Judas and the Gospel of Jesus, Have We Missed the Truth about Christianity? (BOOK REVIEW)
by N. T. Wright, Baker Books Grand Rapids, MI, 2006. Reviewed by Ella M. Rydzewski, August 13, 2015: As a renowned scholar and the Bishop of Durham of the Church of England, Wright has authored more than 30 books. He wrote this one to shine the light of New Testament history on a Gnostic document discovered in the 1970s but not translated for 30 years. In 2006 it was edited and published with a commentary by Bart Ehrman. Ehrman is a liberal New Testament scholar at the University of North Carolina and is featured in the Great Courses DVDs.
Its publication became a center of excitement since, as Wright says, its first editors, Meyer and Ehrman’s comments “reveal precisely that longing for new evidence to set against classic Christianity.” He infers it can be no coincidence it came out just before Easter and sported a snazzy-up cover for popular consumption.
Wright says this new “Gospel of Judas” tells us nothing about the real Jesus or Judas. Its enthusiasm only exposes the agenda in a quest for an “alternative Jesus” and provides sensational material made popular in books like Dan Brown’s The Da Vinci Code. Having written extensively elsewhere about Jesus of Nazareth in His historical context Wright does not repeat that material.

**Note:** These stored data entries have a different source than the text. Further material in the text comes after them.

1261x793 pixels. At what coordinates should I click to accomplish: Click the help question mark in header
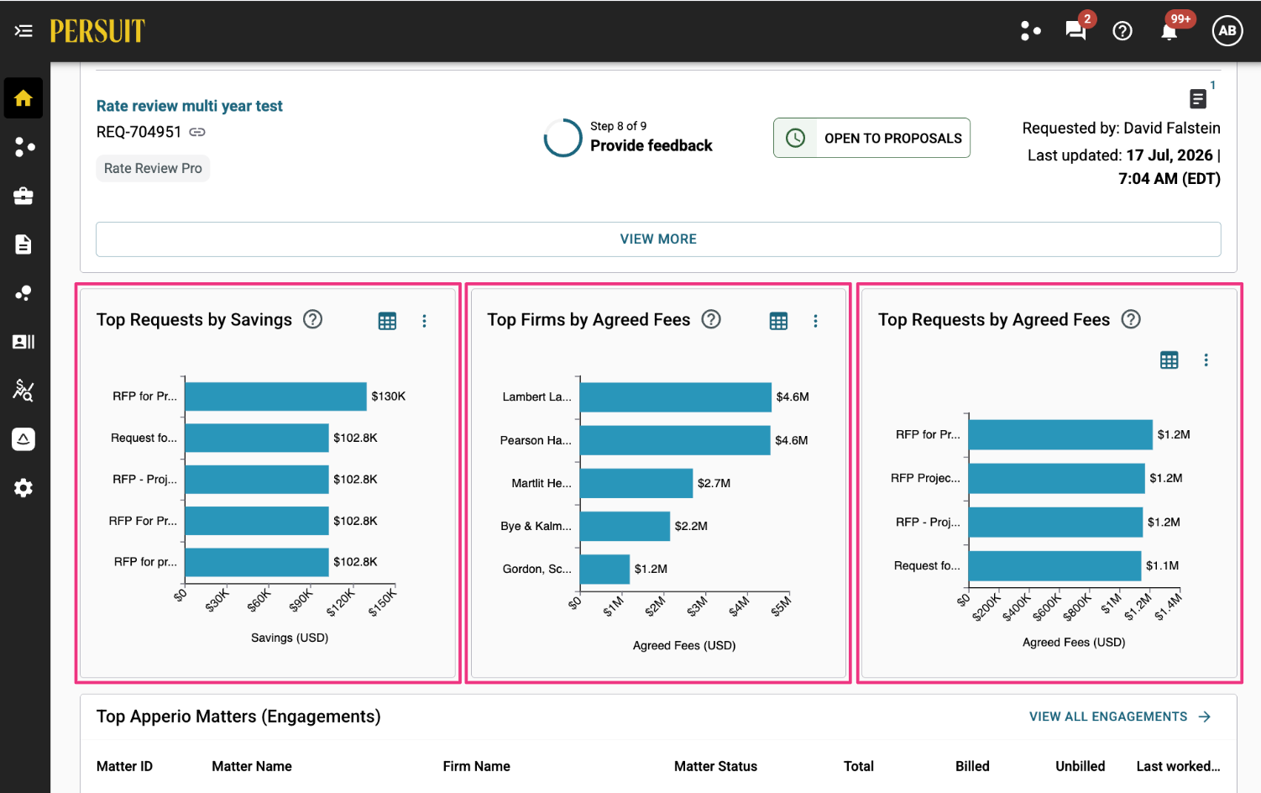tap(1122, 31)
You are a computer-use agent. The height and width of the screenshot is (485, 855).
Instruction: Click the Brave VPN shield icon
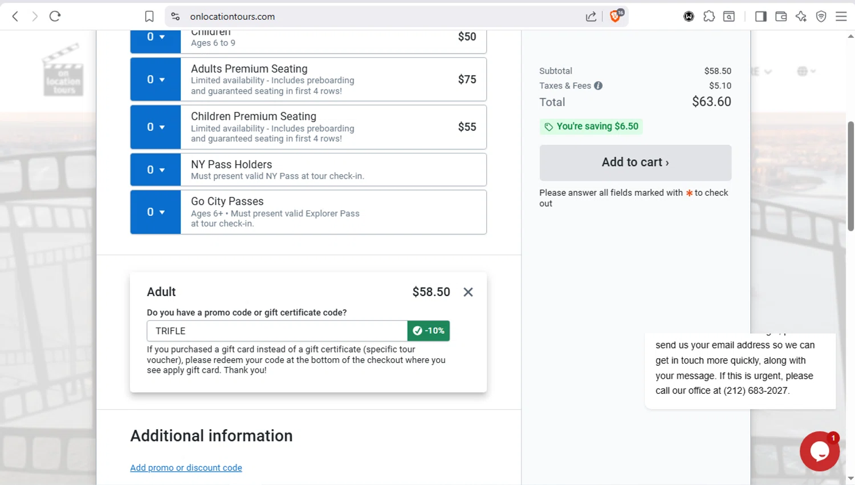[821, 17]
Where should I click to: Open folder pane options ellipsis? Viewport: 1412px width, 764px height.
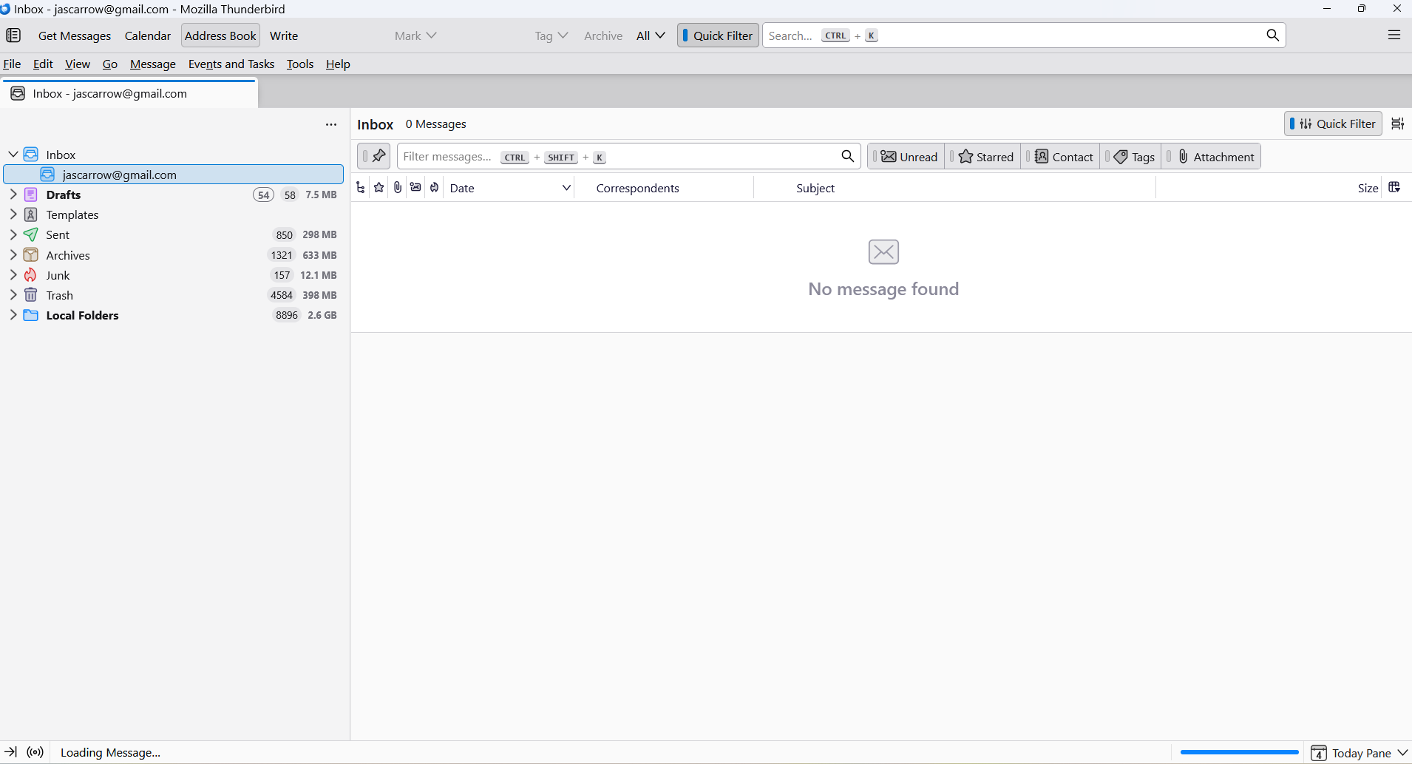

The document has proved authentic from third-or-fourth-century Egypt and reveals why second-century Christians rejected the Gnostic Christian alternative. But it doesn’t disprove Christianity. It does tell how some in the past reinterpreted that faith and how some want to reinterpret it now.
There were different varieties of Gnosticism, Christianity, and Judaism in the second century, but they held common central beliefs. Irenaeus says they referred to themselves as “people of knowledge” or gnostikoi. According to Wright, Gnosticism has four major features:
1) A dark dualism in which the material world of space and time are perceived as bad and created by an evil god; this includes humans in their physical bodies.
2) The world was made by a bad god, but there is a pure, wise, and true divinity different from the creator god and sometimes called “Father.”
3) The human goal is to escape the wicked world and human existence; salvation is to obtain deliverance from the material cosmos.
4) The way to this salvation is through a “secret” knowledge acquired by learning about the true god. This comes through a revealer (Jesus was seen as a revealer) from the upper spiritual world to the chosen few that have “within themselves the spark of light, the divine identity hidden deep in their shabby, gross outward material form.”
Irenaeus and other early Christian teachers document these distinguishing marks. In the Gnostic texts themselves, are the codices from Nag Hammadi and elsewhere and now the Gospel of Judas. The texts are relentlessly hostile to the main lines of ancient Judaism, even as they attempt to reinterpret the Old Testament. But much later we find Gnosticism in the Jewish movement Kabbalah. Wright notes that astral immortality was a pop notion in the ancient world, as it is today.
The author noted a familiar feel in parts of The Gospel of Judas that reminded him of letters he occasionally receives with page after page of rambling cosmological speculations, blocked letters, and underlining. I’ve seen those sorts of letters while working for a religious magazine.
In spite of Ehrman and others’ attempts to connect Gnosticism with Judaism, the author states it is clearly in opposition to a mainline Jewish worldview of the goodness of the material world. The canonical gospels are early; the Gnostic ones late. Wright shows the difference between the two.
Why suggest the Gospel of Judas offers new insights? Wright concludes some scholars in North America are eager to teach and believe a story “even at the cost of writing what most historians will
regard as manifest nonsense. This is what I call the New Myth of Christian Origins.” It has more to do with social and anti-religious fashions than in historical research, he says.
I found this an intriguing book from which one can trace the current presence of dualism in Christianity through the ages. It’s a theological battle the disciples faced in the first century and still persists in different forms.